Instructions to follow:
The material below must be output exactly, line for line.
Records below:
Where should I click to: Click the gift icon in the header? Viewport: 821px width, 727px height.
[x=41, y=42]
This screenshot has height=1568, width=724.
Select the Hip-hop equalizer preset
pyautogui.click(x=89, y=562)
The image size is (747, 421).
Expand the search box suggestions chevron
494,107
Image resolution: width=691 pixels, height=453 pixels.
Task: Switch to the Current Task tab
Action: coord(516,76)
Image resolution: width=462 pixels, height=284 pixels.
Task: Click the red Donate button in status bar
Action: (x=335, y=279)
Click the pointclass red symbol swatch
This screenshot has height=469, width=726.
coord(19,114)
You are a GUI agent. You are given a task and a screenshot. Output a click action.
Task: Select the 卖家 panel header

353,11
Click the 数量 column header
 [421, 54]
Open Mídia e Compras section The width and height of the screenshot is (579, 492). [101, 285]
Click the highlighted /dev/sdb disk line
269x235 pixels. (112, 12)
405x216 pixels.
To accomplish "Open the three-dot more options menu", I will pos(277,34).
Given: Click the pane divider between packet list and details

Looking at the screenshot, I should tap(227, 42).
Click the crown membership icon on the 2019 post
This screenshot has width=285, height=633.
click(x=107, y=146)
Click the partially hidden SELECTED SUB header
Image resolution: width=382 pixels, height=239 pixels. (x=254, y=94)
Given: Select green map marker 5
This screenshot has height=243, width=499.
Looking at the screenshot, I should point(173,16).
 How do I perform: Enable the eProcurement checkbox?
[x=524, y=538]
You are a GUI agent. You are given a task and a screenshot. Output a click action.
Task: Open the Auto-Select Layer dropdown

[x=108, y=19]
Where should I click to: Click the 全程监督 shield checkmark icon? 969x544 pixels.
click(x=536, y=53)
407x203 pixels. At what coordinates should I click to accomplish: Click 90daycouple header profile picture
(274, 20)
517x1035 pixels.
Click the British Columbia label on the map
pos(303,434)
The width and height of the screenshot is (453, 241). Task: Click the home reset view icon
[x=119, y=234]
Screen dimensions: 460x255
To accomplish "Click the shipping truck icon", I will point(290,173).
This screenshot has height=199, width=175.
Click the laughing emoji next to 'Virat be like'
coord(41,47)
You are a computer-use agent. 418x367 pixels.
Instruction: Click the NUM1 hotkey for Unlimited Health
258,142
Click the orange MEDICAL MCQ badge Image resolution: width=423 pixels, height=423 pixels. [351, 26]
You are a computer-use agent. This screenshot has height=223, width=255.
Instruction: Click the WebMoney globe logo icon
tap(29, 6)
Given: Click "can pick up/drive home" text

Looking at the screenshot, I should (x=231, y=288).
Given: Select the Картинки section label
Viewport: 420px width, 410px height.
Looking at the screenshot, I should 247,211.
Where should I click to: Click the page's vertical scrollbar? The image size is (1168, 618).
End of Records.
Answer to this problem:
Where should I click to: Click the gift icon in the header? Viewport: 821px width, 727px height.
[x=41, y=42]
This screenshot has height=1568, width=724.
Select the Hip-hop equalizer preset
pyautogui.click(x=89, y=562)
The image size is (747, 421).
Expand the search box suggestions chevron
494,107
Image resolution: width=691 pixels, height=453 pixels.
Task: Switch to the Current Task tab
Action: coord(516,76)
Image resolution: width=462 pixels, height=284 pixels.
Task: Click the red Donate button in status bar
Action: (x=335, y=279)
Click the pointclass red symbol swatch
This screenshot has height=469, width=726.
coord(19,114)
You are a GUI agent. You are given a task and a screenshot. Output a click action.
Task: Select the 卖家 panel header

353,11
Click the 数量 column header
 [421, 54]
Open Mídia e Compras section The width and height of the screenshot is (579, 492). [101, 285]
Click the highlighted /dev/sdb disk line
269x235 pixels. (112, 12)
405x216 pixels.
To accomplish "Open the three-dot more options menu", I will pos(277,34).
Given: Click the pane divider between packet list and details

Looking at the screenshot, I should tap(227, 42).
Click the crown membership icon on the 2019 post
This screenshot has width=285, height=633.
click(x=107, y=146)
Click the partially hidden SELECTED SUB header
Image resolution: width=382 pixels, height=239 pixels. (x=254, y=94)
Given: Select green map marker 5
This screenshot has height=243, width=499.
Looking at the screenshot, I should point(173,16).
 How do I perform: Enable the eProcurement checkbox?
[x=524, y=538]
You are a GUI agent. You are given a task and a screenshot. Output a click action.
Task: Open the Auto-Select Layer dropdown

[x=108, y=19]
Where should I click to: Click the 全程监督 shield checkmark icon? 969x544 pixels.
click(x=536, y=53)
407x203 pixels. At what coordinates should I click to accomplish: Click 90daycouple header profile picture
(274, 20)
517x1035 pixels.
Click the British Columbia label on the map
pos(303,434)
The width and height of the screenshot is (453, 241). Task: Click the home reset view icon
[x=119, y=234]
Screen dimensions: 460x255
To accomplish "Click the shipping truck icon", I will point(290,173).
This screenshot has height=199, width=175.
Click the laughing emoji next to 'Virat be like'
coord(41,47)
You are a computer-use agent. 418x367 pixels.
Instruction: Click the NUM1 hotkey for Unlimited Health
258,142
Click the orange MEDICAL MCQ badge Image resolution: width=423 pixels, height=423 pixels. [351, 26]
You are a computer-use agent. This screenshot has height=223, width=255.
Instruction: Click the WebMoney globe logo icon
tap(29, 6)
Given: Click "can pick up/drive home" text

Looking at the screenshot, I should (x=231, y=288).
Given: Select the Картинки section label
Viewport: 420px width, 410px height.
Looking at the screenshot, I should 247,211.
Where should I click to: Click the page's vertical scrollbar? The image size is (1168, 618).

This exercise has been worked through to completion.